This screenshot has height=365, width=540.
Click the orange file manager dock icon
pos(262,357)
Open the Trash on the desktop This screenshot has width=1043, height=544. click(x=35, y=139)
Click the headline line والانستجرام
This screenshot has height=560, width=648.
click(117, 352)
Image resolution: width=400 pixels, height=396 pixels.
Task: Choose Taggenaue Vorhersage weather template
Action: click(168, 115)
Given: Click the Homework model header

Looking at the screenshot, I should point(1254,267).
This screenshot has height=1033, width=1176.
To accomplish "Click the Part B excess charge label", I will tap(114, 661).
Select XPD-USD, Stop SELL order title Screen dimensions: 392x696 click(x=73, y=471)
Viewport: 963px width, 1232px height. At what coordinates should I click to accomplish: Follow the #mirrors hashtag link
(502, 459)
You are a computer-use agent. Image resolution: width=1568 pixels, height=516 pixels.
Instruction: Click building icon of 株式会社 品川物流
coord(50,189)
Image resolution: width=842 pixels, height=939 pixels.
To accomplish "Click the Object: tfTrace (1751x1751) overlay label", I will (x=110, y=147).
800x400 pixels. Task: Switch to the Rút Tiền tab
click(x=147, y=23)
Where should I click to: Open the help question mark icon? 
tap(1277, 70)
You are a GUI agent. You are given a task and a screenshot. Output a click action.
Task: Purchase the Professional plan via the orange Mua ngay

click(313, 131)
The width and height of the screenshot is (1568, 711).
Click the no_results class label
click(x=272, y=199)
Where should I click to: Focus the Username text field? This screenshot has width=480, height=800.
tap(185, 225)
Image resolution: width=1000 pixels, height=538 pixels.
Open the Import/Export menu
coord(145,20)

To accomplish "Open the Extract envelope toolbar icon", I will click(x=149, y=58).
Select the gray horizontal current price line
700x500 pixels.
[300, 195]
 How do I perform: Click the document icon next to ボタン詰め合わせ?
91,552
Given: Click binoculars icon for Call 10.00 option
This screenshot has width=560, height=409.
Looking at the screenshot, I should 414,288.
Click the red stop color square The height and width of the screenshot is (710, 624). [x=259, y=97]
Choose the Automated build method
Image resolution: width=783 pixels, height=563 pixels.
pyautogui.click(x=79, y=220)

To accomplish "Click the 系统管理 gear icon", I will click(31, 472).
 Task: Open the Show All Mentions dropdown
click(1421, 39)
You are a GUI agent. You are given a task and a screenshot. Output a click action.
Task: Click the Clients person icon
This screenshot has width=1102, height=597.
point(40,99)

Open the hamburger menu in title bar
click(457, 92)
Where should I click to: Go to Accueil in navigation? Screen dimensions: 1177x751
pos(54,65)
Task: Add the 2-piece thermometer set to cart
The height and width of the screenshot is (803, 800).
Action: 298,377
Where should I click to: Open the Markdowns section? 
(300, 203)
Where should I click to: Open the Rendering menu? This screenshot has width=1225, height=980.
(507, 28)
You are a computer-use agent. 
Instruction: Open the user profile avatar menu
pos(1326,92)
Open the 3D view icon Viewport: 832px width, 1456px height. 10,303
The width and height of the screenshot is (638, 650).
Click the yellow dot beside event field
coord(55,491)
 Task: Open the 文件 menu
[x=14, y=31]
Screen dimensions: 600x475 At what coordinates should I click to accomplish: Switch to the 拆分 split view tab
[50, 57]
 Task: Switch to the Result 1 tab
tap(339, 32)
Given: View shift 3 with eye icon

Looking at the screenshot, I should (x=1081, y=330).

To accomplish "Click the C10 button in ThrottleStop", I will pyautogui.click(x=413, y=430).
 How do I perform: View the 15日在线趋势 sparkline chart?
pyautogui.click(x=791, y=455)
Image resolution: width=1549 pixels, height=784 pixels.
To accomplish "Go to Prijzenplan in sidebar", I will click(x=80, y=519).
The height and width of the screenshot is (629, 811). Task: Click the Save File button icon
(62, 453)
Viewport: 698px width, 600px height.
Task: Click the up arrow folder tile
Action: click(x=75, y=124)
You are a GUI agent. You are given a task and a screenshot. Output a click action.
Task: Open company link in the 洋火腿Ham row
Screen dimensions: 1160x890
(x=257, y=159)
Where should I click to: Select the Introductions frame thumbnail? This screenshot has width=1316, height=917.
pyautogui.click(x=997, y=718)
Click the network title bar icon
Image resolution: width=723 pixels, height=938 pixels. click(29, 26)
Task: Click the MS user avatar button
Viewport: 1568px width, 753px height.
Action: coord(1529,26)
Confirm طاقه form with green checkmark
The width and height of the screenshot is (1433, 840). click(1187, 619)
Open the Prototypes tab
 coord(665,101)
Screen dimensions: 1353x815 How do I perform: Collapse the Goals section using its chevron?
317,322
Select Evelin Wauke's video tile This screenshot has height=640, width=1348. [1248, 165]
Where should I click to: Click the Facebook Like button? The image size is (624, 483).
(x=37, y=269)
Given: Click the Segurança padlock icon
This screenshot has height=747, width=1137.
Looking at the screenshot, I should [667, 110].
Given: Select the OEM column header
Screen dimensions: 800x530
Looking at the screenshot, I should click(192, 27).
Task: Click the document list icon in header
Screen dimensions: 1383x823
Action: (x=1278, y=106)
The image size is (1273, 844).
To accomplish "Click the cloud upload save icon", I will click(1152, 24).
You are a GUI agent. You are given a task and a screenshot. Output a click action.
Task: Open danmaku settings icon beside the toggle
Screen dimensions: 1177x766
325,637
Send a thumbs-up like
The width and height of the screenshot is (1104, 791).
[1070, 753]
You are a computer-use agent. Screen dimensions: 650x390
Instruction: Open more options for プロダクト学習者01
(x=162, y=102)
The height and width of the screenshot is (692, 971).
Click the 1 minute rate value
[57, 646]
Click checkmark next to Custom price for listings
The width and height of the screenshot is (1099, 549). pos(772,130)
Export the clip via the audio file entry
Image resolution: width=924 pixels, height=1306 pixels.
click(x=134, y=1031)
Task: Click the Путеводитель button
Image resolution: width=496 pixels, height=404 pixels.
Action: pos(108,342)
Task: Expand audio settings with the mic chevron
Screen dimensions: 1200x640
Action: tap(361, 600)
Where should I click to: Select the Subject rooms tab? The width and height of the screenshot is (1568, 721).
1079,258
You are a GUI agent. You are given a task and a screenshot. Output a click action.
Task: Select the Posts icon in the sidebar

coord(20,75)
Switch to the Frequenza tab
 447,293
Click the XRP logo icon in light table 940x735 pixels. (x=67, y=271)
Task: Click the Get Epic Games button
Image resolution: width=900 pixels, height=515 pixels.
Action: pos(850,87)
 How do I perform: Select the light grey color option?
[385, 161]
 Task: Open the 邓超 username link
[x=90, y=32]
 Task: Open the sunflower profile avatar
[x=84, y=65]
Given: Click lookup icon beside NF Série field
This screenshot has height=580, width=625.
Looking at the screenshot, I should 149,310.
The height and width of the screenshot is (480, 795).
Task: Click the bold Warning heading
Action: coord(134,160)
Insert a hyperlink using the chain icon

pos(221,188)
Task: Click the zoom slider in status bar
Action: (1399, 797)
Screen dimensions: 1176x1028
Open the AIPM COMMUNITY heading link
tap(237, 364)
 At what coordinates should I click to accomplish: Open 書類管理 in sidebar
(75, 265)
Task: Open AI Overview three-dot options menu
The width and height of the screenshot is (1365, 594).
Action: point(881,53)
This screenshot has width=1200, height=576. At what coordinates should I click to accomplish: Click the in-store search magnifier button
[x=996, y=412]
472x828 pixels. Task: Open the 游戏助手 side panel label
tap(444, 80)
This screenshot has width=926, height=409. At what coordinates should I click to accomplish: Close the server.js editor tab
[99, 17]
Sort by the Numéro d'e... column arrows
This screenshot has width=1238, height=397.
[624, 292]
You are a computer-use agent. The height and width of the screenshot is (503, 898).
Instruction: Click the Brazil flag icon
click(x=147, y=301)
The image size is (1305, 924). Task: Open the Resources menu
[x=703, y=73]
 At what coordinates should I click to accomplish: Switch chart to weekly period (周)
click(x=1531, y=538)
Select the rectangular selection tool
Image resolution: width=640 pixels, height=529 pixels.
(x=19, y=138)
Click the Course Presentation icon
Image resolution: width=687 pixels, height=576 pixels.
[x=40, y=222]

-*-

** Exercise requirements **
Print exactly the lines from the beginning of the entries through the line with "Click the headline line والانستجرام". Output nothing more.

** Result of the exercise **
This screenshot has height=365, width=540.
Click the orange file manager dock icon
pos(262,357)
Open the Trash on the desktop This screenshot has width=1043, height=544. click(x=35, y=139)
Click the headline line والانستجرام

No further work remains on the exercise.